Die Entscheidung wolle er den Bürgern überlassen, betonte er. Für das Projekt werben müsse der Investor. Das tat dieser auch, allerdings mit mäßigem Geschick. Eine große Imageveranstaltung im September ließen die Schlachthofgegner, unterstützt von Tierschützern, trotz des Engagements einer professionellen Agentur in einem regelrechten PR-Desaster enden.

Die Unterstützer des Projekts im Gemeinderat, CSU und SPD, setzten auf das Bürger- noch ein Ratsbegehren - um zu bekräftigen, dass man die Bürger entscheiden lassen wolle, wie sie betonten. Diese empfanden den Schritt jedoch vielmehr als Provokation. So wurde der Bürgerentscheid Anfang Oktober nicht nur zur Schlachthoffrage, sondern zu einer regelrechten Schlacht, geprägt von Misstrauen und teils unerfreulich aufgeladenen Vorwürfen.
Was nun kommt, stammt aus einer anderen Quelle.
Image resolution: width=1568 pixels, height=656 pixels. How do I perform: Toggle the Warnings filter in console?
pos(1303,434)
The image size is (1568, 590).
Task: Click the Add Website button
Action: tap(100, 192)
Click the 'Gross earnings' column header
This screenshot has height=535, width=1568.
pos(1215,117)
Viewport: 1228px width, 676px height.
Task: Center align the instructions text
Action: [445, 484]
Zwischen Teilen der Bürgerschaft und dem Rathaus, aber auch zwischen den Fraktionen im Gemeinderat rissen Gräben auf, die sich auch nach der überdeutlichen Entscheidung - 87 Prozent der Aschheimer Abstimmenden sprachen sich am Ende gegen den Schlachthof aus - in gegenseitigen Vorwürfen äußerten.

Als Vorsatz für das neue Jahr böte es sich da an, dass alle Parteien ihre Versicherungen, das Thema zu begraben und wieder konstruktiv miteinander arbeiten zu wollen, nun auch endlich ernst nehmen.